User-agent: Rogerbot
Disallow: /

User-agent: SiteBot
Disallow: /

User-agent: sogou
Disallow: /

User-agent: sogou spider
Disallow: /

User-agent: Sogou web spider
Disallow: /

User-agent: spbot
Disallow: /

User-agent: trendictionbot
Disallow: /

User-agent: Twiceler
Disallow: /

User-agent: URLAppendBot
Disallow: /

User-agent: Yandex
Disallow: /

User-agent: YoudaoBot
Disallow: /

User-agent: Yeti
Disallow: /

User-Agent: *
Disallow: /?page=
Disallow: /find-new/
Disallow: /account/
Disallow: /attachments/
Disallow: /goto/
Disallow: /posts/
Disallow: /login/
Disallow: /admin.php
Disallow: /members/
Disallow: /conversations/
Allow: /

Sitemap: http://mysite.co.uk/sitemap.php
 
Last edited:
No i hadn't either, i think i got them from this thread or one linked here. So thought i would add them, which i did today. I guess seeing as its essentially allowing them it could not do any harm.
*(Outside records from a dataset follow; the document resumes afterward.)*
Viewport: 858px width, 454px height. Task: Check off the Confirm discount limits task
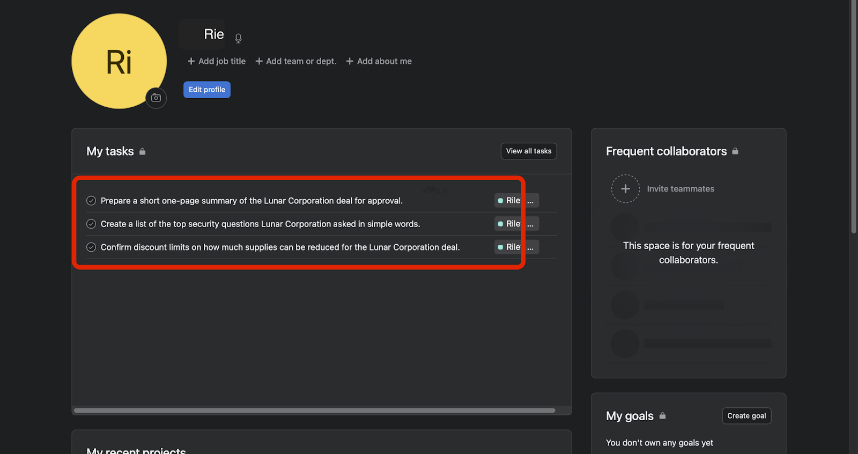coord(91,247)
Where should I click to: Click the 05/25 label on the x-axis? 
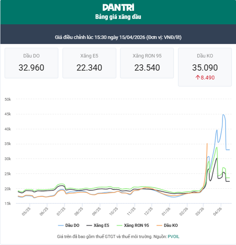[x=26, y=212]
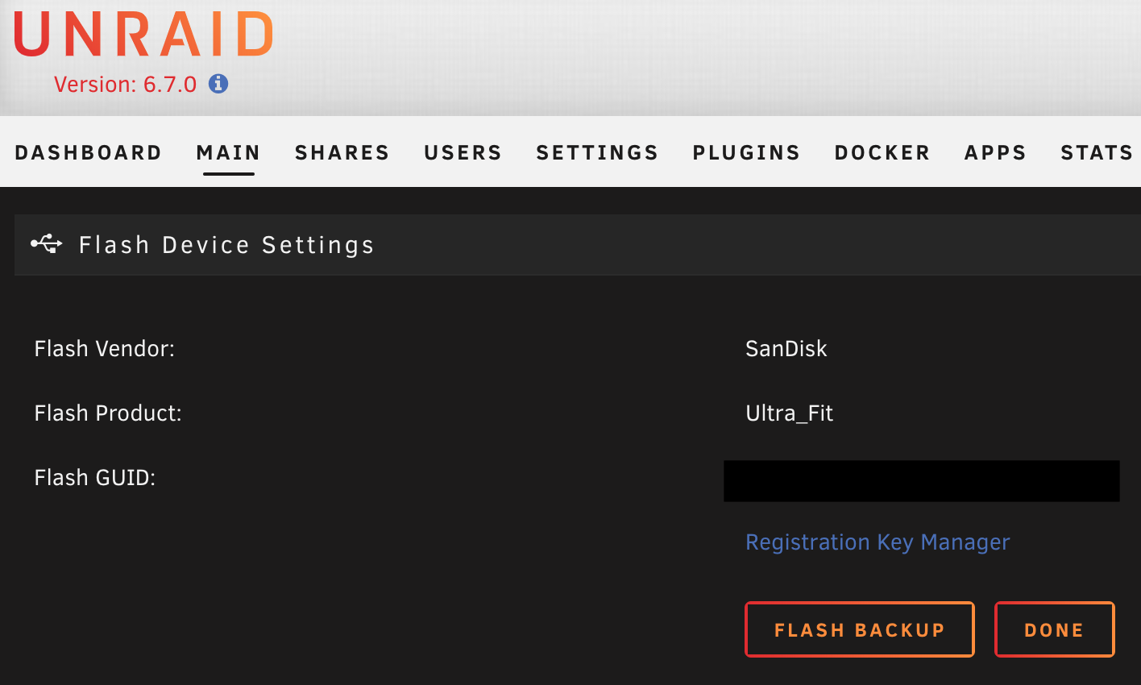Open the Registration Key Manager link
1141x685 pixels.
pyautogui.click(x=877, y=542)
Actually looking at it more i don't think i need the mobile bot as i have User-Agent: * which allows all bots to crawl, and the adsbot looks like it is for adsense so for me i will be removing those now.

This is what i have now.
Code:
User-agent: AhrefsBot
User-agent: Baidu
User-agent: Baiduspider
User-agent: Baiduspider-video
User-agent: Baiduspider-image
User-agent: Cliqzbot
User-agent: Diffbot
User-agent: DotBot
User-agent: EasouSpider
User-agent: Exabot
User-agent: linkdexbot
User-agent: linkdexbot-mobile
User-agent: magpie-crawler
User-agent: meanpathbot
User-agent: MJ12bot
User-agent: NaverBot
User-agent: omgilibot
User-agent: proximic
User-agent: Rogerbot
User-agent: SiteBot
User-agent: sogou
User-agent: sogou spider
User-agent: Sogou web spider
User-agent: spbot
User-agent: trendictionbot
User-agent: Twiceler
User-agent: URLAppendBot
User-agent: Yandex
User-agent: YoudaoBot
User-agent: Yeti
Disallow: /

User-Agent: *
Disallow: /?page=
Disallow: /find-new/
Disallow: /account/
Disallow: /attachments/
Disallow: /goto/
Disallow: /posts/
Disallow: /login/
Disallow: /admin.php
Disallow: /members/
Disallow: /conversations/
Allow: /

Sitemap: http://mysite.co.uk/sitemap.php

Slight improvement/fix by removing all the unnecessary multiple disallow's
 
I have Baidu blocked via robots.txt yet they still visit my site
Just remember, an entry in robots.txt isn't really a "block" against those visitors, it is just a request to the visitor that they may or may not honor. Legitimate 'bots' will honor the requests.
 
Yeah am aware of this, it is a help. Do be honest most of the ones I had problems with like baidu have honoured it.
 
Slight improvement/fix by removing all the unnecessary multiple disallow's

When I researched this I couldn't find a definitive answer as to whether it was advisable to group or not group disallows in this way; hence my leaving them as individual entries in my own robots.txt files.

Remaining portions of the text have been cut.